Please note: This master’s thesis presentation will be given online.
Wei
Sun, Master’s
candidate
David
R.
Cheriton
School
of
Computer
Science
Predictive Coding is a hierarchical model of neural computation that approximates backpropagation using only local computations and local learning rules. An important aspect of Predictive Coding is the presence of feedback connections between layers. These feedback connections allow Predictive Coding networks to potentially be generative as well as discriminative. However, Predictive Coding networks trained on supervised classification tasks cannot generate accurate input samples close to the training inputs from the class vectors alone.

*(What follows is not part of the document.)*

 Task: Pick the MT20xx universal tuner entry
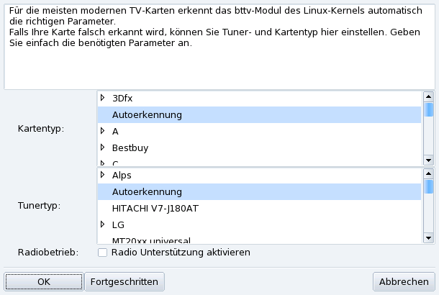tap(151, 240)
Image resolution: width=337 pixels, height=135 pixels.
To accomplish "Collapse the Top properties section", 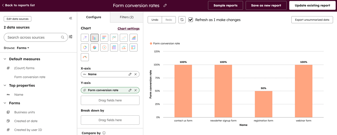I will pyautogui.click(x=5, y=85).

This problem arises from the fact that generating inputs from classes requires solving an underdetermined system, which contains an infinite number of solutions. Generating the correct inputs involves reaching a specific solution in that infinite solution space. But by imposing a minimum-norm constraint on the state nodes and the synaptic weights of a Predictive Coding network, the solution space collapses to a unique solution that is close to the training inputs. This minimum-norm constraint can be enforced by adding decay to the Predictive Coding equations.
Decay is implemented in the form of weight decay as well as a new type of decay, \textit{activity decay}. Analyses done on linear Predictive Coding networks show that applying weight decay during training helps the network learn weights that can generate the correct input samples from the class vectors, while applying activity decay during input generation helps to lower the variance in the network's generated samples. Additionally, weight decay regularizes the values of the network weights, avoiding extreme values, and improves the rate at which the network converges to equilibrium by regularizing the eigenvalues of the Jacobian at the equilibrium.
Experiments on the MNIST dataset of handwritten digits provide evidence that decay makes Predictive Coding networks generative even when the network contains deep layers and uses nonlinear $\tanh$ activations. A Predictive Coding network equipped with weight and activity decay successfully generates images resembling MNIST digits from the class vectors alone.